Labor’s “national interest test” fails gas consumers, APPEA says
The national interest test on gas exports announced on Wednesday by the Labor Party will rather “discourage than stimulate” investment in developing Australia’s gas reserves, according to the Australian Petroleum Production & Exploration Association (APPEA).
“There is an urgent need to bring more gas to market to ensure reliable, long-term supply in eastern Australia,” said APPEA CEO Malcolm Roberts. “We need policies that encourage more investment in developing new reserves,” Roberts said.
According to Roberts, adding new “regulatory risks” does not help, especially at a time of depressed prices.
In its Inquiry into the East Coast Gas Market report released last month, for example, the ACCC warned that reservation policies, such as a national interest test, would “weaken incentives for further gas exploration and appraisal.”
The opposition Labor Party proposed on Wednesday new policy under which new liquefied natural gas projects in Australia may need to set aside supplies for domestic use.
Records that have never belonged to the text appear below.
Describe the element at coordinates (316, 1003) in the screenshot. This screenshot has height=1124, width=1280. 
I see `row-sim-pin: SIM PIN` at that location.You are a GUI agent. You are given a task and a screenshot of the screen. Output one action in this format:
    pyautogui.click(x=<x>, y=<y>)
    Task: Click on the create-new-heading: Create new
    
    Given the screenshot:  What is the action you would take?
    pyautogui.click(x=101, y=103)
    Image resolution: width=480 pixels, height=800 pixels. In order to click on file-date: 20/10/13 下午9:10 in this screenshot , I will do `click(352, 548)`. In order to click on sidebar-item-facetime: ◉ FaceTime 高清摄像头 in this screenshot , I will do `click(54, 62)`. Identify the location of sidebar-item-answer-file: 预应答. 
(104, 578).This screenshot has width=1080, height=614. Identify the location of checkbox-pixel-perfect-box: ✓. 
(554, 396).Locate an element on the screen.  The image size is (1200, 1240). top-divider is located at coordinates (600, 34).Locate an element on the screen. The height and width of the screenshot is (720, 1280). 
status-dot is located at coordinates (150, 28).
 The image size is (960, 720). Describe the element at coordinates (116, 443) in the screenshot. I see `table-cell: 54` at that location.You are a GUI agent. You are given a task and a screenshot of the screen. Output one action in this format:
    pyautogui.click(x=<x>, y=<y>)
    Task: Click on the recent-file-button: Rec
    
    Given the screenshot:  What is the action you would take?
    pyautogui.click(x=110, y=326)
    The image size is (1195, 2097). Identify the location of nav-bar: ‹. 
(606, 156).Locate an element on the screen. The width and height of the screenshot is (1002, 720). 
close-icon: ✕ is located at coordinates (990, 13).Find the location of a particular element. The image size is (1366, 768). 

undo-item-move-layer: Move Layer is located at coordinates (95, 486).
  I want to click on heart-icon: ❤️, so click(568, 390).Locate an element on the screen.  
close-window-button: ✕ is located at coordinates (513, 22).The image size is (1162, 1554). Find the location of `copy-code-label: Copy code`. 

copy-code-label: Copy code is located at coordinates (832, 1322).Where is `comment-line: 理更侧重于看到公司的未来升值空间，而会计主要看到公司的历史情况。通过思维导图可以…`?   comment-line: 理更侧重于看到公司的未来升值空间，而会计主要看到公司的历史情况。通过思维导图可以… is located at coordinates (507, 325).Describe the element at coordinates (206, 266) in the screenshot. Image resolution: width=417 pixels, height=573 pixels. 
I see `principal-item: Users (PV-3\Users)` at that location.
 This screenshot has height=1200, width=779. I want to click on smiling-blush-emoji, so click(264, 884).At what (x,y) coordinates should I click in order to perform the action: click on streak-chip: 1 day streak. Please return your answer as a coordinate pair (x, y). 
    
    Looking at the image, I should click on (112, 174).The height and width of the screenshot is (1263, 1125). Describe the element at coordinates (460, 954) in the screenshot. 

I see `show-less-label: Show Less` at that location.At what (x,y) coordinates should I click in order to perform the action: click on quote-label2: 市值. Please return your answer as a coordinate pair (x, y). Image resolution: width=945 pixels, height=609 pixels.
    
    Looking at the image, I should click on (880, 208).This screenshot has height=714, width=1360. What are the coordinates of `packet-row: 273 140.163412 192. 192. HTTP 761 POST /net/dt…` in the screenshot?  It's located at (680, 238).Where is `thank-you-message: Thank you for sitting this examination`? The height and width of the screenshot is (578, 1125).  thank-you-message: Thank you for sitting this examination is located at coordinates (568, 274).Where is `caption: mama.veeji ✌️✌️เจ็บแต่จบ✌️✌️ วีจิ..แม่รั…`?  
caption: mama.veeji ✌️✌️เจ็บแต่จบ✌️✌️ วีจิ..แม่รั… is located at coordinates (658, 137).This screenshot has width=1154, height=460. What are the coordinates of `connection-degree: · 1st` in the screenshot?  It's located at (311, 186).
“In addition, new gas projects which are scaled into the domestic market may be forced out of the market due to poor economic returns. Over time, reservation policies would reduce the likelihood of new sources of gas being developed, to the detriment of the level of diversity of supply for domestic gas users,” Roberts said.
“In a market that is facing supply issues arising from LNG, moratoria, and a low oil price, further impediments to gas supply development would be detrimental and so should not be introduced,” he said.
Roberts said it was “disappointing Labor had bowed to union demands” to introduce a policy that could penalise one of the nation’s “most successful export industries“.
“An export gas industry does not threaten domestic gas supply. Our major gas exporters are also major suppliers to the domestic market,” Roberts said.
“The opportunity of LNG exports has made possible the massive reinvestment in gas production and infrastructure of recent years,” he said, adding that Australia “cannot afford to increase sovereign risk and project costs if it wishes to convert its gas reserves into jobs, royalties and exports.”